Nasdaq puts the brakes on IPOs of at least 4 small Chinese companies while it probes suspicious market activity

According to various internet reports, Nasdaq Inc has halted the initial public offerings (IPOs) of at least four small Chinese companies while it investigates short-lived stock rallies of other recent Chinese IPOs after going public.

Several small Chinese companies that raised small amounts, typically $50 million or less, in their IPOs, saw their stock prices rise 2,000% – 32,000% in their debuts, only to crash in the days that followed, harming investors who chased the stocks at its higher prices.

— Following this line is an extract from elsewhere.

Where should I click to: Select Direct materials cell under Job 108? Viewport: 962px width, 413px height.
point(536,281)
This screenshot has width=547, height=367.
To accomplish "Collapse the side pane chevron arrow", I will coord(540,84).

This penny stock-style pump-and-dump action allegedly has NASDAQ officials concerned about manipulative trading, and until the causes of the price action can be determined, similar Chinese IPOs are on hold.

We tracked down a few of the Chinese IPOs that recently saw big gains in their debuts:

Magic Empire Global Ltd (MEGL), which had its shares priced at $4 per share for its IPO, saw a quick price increase to $250 on its debut on August 8, 2022, just to have its stock price crash to $12 per share the next day. Today, MEGL trades at $2.78 per share.

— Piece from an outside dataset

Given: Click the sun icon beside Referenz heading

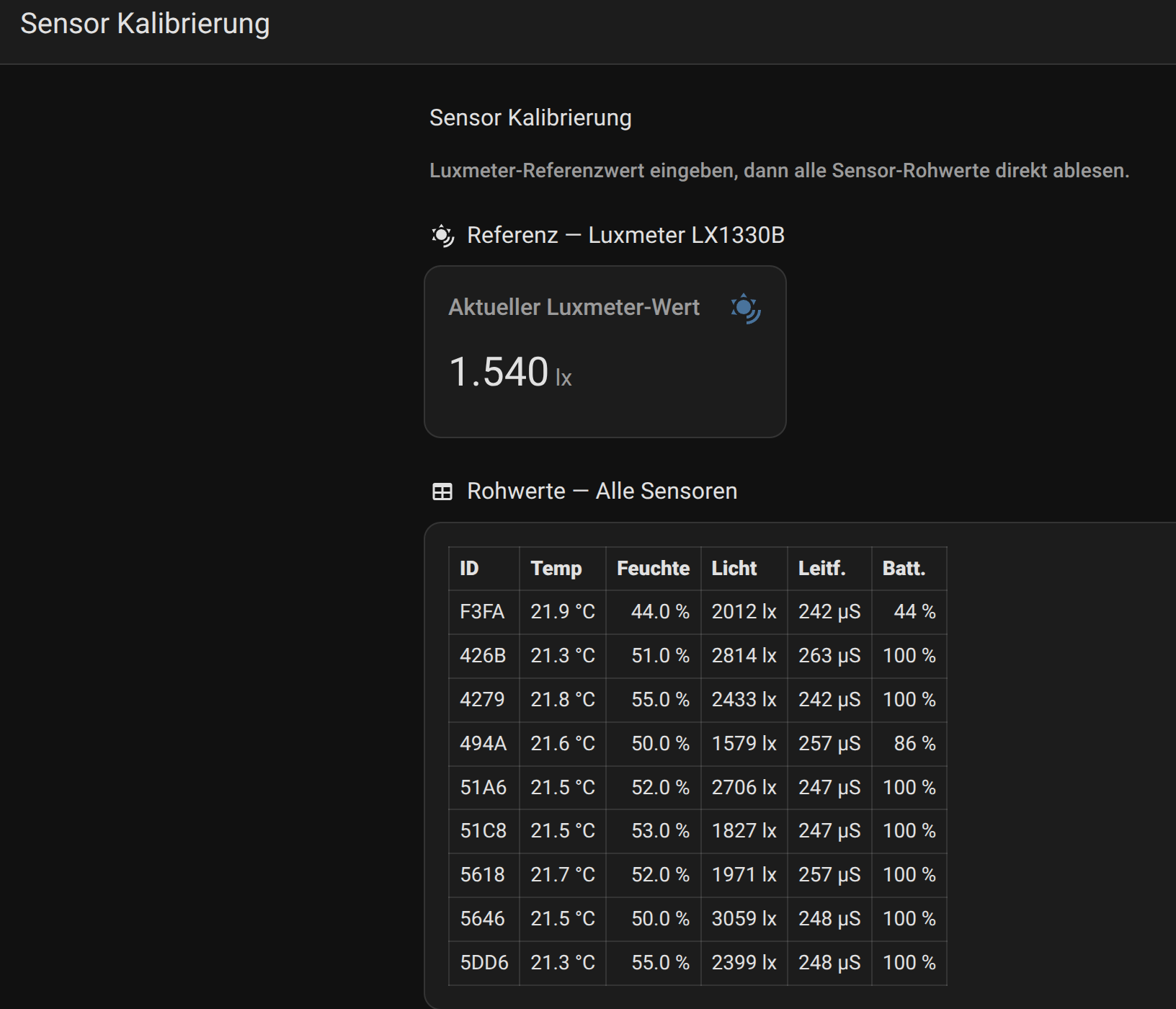Looking at the screenshot, I should click(442, 236).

Jianzhi Education Technology Group Company Limited (JZ), which priced its IPO at $5 per share, shot to $186 per share on its debut on August 26, 2022, just to crash back under $20 per share the next day. Today, JZ trades at $2.02 per share.

Addentax Group Corp (ATXG), which priced its IPO at $5 per share, opened at $27 per share and soared to $656 per share on its debut on August 31, 2022, just to crash to $9 over the next two days. Today, ATXG trades at $2.32 per share.

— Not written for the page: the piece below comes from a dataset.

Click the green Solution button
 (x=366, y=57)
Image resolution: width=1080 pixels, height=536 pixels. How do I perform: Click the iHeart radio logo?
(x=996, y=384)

Another notable Chinese IPO to see massive gains followed by huge losses is Amtd Digital Inc (HKD), which debuted in July 2022 at $13 per share after pricing its IPO at $7.80 per share. The stock began to surge in late July, eventually peaking at $2,555 per share (up more than 32,000%) on August 2, 2022. Today, the stock trades at $27.98 per share.

According to a report by Reuters, a source told Reuters that Nasdaq started asking the advisers of small Chinese IPO candidates questions in mid-September. The questions concerned the identity of their existing shareholders, where they reside, how much they are investing and if they were offered interest-free debt so they can participate.

The price action obviously creates massive gains for the pre-IPO investors in these stocks, and if the source sighted in Reuter’s article is correct, the NASDAQ is interested in learning more about the pre-IPO investors.

The NASDAQ also presumably suspects that there is a common link between many of these Chinese IPOs that saw big debuts and some Chinese IPOs that have yet to debut. And now, they are determined to get to the bottom of it to prevent more US retail investors from getting harmed in the future.

The names of the halted IPOs have yet to be disclosed, but it will be interesting to see what conclusions the NASDAQ investigation reveals and what future actions may be taken as a result.